The perfectionist in me is frustrated that I wasn’t perfect in upholding these values. But as the dust of my frustration is settling, I’m noticing that while I wasn’t perfect in my calmness, optimism, or ambition, I now embody these values a million times more than I did a year ago.

That’s the funny thing with growth. The stronger you get, the more you realize how weak you were before.

Now for a little story…

I have a fun life update for you: my sister’s Cane Corso had a surprise for us this week! She gave birth to a litter of five precious little puppies. I say surprise because the vet had assured my sister it was only a phantom pregnancy and that there were no puppies growing inside of Tampa. The growing belly, the milk production, the nesting… nothing to be concerned over. Hah! Not so phantom, it turns out.

Over the past few days I’ve been sitting in pride for my sister—a 24 year old who helped deliver puppies without the slightest idea those puppies even existed! The most bizarre Tuesday we’ll forever remember.

My sister and I were blown away with how the mother instinct just kicked in for Tampa. She instinctively knew to lick her puppies when they came out, to eat the placenta, to chew off the cord. She knew to lick their little bums after they finished eating to stimulate their bathroom abilities. Somehow, Tampa just knew to do that. Me? I was curiously googling all these new learnings daily.

Tampa didn’t read some self-help book on how to be a good mom (stay with me for this metaphor!) and yet the moment those puppies started coming out, her instincts appeared. Not a moment earlier, not a moment later, but exactly in the moment she needed them.

Isn’t this the whole “go with your instinct even if it doesn’t make sense yet” philosophy? The advice to take the first step and trust that the next one will be revealed?

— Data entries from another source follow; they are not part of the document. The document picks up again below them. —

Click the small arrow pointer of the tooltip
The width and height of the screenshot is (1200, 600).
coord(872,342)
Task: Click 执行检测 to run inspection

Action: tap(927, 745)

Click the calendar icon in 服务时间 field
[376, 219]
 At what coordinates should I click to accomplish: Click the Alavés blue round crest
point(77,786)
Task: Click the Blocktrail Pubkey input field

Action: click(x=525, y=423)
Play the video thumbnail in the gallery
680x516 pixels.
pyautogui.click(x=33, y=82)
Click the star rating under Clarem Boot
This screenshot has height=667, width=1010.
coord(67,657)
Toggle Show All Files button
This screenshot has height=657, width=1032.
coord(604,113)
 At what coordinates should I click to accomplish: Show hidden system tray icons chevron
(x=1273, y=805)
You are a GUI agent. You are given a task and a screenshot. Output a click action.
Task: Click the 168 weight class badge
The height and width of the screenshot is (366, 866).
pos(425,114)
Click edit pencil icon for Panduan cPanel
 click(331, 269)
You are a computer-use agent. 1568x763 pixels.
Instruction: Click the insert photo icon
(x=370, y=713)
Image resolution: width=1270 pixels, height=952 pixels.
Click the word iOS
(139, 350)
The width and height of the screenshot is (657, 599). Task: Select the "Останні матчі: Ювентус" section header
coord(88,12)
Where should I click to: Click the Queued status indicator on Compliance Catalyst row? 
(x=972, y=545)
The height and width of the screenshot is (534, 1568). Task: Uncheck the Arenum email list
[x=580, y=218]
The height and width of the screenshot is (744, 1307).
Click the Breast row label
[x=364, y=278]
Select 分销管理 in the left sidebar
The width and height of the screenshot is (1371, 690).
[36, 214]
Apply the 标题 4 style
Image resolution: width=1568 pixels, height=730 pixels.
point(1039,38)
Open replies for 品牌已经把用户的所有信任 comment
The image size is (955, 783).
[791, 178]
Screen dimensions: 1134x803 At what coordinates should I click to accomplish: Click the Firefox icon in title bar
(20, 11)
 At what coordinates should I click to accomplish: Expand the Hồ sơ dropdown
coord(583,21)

It was a humbling reminder of how small and insignificant we all are in the vastness of the Universe. How millions and millions of years of programming are embedded within all of us. How the answer to every question we have is already embedded within us.

For some reason, we’ve lost that connection to our knowing. We think the answer is outside of ourselves, but it’s all in there. Have we lost faith in the universe? Do we think we’ve outgrown the knowledge of the universe?

Do we think of the universe as a grandparent who is fit to help us with life skills but out of touch with technology?

We think we’re on the forefront of technological advancements as a human species, but we’re by no means outwitting the universe. Guaranteed there are other planets and universes that have already discovered technology billions of years ago. Perhaps we look like cavemen to them?

Remember, every answer you need is already an instinct built into you. You simply need to start birthing your creative ideas for the instinct to kick in.

And calmness? It’s the clearest channel through which we can listen to our instinct.